Add a output_shapes attr to While op to allow output shapes to be different from the incoming loop_vars. PiperOrigin-RevId: 215446737
Diffstat (limited to 'tensorflow/python/ops')
-rw-r--r--tensorflow/python/ops/control_flow_ops.py3
-rw-r--r--tensorflow/python/ops/while_v2.py59
2 files changed, 53 insertions, 9 deletions
diff --git a/tensorflow/python/ops/control_flow_ops.py b/tensorflow/python/ops/control_flow_ops.py
index 8ad71fe00c..f779c3d273 100644
--- a/tensorflow/python/ops/control_flow_ops.py
+++ b/tensorflow/python/ops/control_flow_ops.py
@@ -3225,7 +3225,8 @@ def while_loop(cond,
raise ValueError("The while_v2 module is not set.
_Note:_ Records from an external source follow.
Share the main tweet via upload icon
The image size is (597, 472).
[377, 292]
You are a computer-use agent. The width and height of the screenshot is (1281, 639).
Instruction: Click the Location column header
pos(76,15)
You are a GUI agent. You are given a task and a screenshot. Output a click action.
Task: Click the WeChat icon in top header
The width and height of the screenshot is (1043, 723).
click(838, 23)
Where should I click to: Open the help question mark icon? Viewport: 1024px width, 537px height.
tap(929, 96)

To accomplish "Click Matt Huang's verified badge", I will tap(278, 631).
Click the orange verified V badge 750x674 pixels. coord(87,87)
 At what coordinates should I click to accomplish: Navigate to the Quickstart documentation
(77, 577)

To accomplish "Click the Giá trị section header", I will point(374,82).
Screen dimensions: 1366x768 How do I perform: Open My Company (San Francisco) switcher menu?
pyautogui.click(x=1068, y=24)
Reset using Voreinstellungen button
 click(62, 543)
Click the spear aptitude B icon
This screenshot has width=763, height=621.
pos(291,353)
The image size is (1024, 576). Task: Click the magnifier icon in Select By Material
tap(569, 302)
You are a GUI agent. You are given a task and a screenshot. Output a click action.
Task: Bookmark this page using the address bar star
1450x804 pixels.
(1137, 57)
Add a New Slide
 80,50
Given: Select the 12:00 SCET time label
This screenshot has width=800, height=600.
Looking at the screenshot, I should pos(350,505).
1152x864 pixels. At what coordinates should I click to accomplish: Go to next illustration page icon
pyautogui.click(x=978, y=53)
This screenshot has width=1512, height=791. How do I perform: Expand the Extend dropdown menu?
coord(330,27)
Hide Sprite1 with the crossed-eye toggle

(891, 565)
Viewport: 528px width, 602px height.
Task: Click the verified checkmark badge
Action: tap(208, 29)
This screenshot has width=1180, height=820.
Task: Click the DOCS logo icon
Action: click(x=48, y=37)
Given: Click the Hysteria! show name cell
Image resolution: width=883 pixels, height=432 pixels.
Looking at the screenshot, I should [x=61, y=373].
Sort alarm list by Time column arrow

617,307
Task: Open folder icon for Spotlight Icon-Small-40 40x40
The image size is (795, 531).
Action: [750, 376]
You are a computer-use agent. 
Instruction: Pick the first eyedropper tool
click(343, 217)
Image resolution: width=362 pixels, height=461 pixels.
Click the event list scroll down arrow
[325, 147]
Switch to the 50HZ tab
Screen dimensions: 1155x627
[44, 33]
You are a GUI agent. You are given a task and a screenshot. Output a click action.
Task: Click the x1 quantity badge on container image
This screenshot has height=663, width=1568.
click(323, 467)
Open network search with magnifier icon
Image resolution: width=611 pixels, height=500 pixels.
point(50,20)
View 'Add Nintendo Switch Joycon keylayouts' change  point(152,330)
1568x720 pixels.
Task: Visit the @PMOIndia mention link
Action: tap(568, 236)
Did you forget to "
"import tensorflow.python.ops."
"while_v2?")
- return _while_v2.while_loop(cond, body, loop_vars, name)
+ return _while_v2.while_loop(
+ cond, body, loop_vars, shape_invariants=shape_invariants, name=name)
with ops.name_scope(name, "while", loop_vars):
if not loop_vars:
diff --git a/tensorflow/python/ops/while_v2.py b/tensorflow/python/ops/while_v2.py
index 6791e1cd61..8e88a84d60 100644
--- a/tensorflow/python/ops/while_v2.py
+++ b/tensorflow/python/ops/while_v2.py
@@ -32,6 +32,7 @@ from tensorflow.python.framework import constant_op
from tensorflow.python.framework import function_def_to_graph
from tensorflow.python.framework import ops
from tensorflow.python.framework import tensor_shape
+from tensorflow.python.framework import tensor_spec
from tensorflow.python.ops import array_ops
from tensorflow.python.ops import cond_v2_impl as cond_v2
from tensorflow.python.ops import control_flow_ops
@@ -52,8 +53,17 @@ control_flow_ops._while_v2 = sys.modules[__name__]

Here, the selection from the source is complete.